LOVE the skulls~! So cool!!!
haha, guess we can add a new phrase, instead of 'blowing chunks' you can say 'blowing an egg'.... maybe not.
I've heard of blowing eggs, to make decorations. I think it's one of those things you're better off not thinking about, but just doing.
The devil is in the details.
I bet the hackberry emperor was tasting blown-out egg yolk. That's why it feasted for 5 minutes. No?
Susan! What serendipitous timing! I came home from a dog walk last night with a cool-looking carnivore skull, almost but not quite clean. Any recommendations on how to clean it so that I can use it as a biofact? I'm guessing it's from a fox but I won't know for sure until I measure it and get a better look at the teeth.

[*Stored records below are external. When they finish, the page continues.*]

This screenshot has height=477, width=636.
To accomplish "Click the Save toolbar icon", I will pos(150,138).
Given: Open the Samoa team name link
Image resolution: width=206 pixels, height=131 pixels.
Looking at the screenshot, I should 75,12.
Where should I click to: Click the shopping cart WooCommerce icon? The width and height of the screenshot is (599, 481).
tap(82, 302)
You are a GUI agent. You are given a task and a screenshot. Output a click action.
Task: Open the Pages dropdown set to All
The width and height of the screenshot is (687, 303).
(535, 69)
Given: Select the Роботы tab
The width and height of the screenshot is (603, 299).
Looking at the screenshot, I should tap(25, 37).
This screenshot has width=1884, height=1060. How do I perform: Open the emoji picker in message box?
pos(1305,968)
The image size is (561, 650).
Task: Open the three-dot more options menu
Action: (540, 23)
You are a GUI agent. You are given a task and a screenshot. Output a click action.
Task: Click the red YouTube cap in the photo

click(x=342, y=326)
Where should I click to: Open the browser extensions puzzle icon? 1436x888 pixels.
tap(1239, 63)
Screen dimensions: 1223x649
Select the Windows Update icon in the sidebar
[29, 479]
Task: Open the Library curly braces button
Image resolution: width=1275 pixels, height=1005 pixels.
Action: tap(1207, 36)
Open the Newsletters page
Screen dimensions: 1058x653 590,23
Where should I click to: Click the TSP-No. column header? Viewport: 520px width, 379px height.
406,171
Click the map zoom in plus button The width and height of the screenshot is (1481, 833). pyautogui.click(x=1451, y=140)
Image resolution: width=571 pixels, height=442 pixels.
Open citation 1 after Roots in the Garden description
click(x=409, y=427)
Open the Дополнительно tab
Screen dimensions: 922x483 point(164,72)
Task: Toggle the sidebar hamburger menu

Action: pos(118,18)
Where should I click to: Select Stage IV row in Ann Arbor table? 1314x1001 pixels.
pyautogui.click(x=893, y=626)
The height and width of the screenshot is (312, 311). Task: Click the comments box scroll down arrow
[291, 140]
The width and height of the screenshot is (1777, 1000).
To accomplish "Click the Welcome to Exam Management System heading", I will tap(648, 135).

Junior Science Chimp Wendi
Wendi:
In college, we put nearly clean animal skulls on an ant mound. They did the work for us.
You can boil a skull, but you may lose some of the attachments, so ants work best, if you have some helpful ones around.
~Kathi, another Jr. S.C.
I was thinking that you could use maggots to clean the skull. Seems to work on the TV show "Bones"
Nice shots but then I don't know that much about this kind of work.
You probably don't remember when people lived and died at home and endured wakes. I wrote about it here. http://bing-it.blogspot.com/
Holy hand grenade. *urghpp*
Wow.
Thanks for the butterfly! So that's what those are? There were everywhere when I was a kid.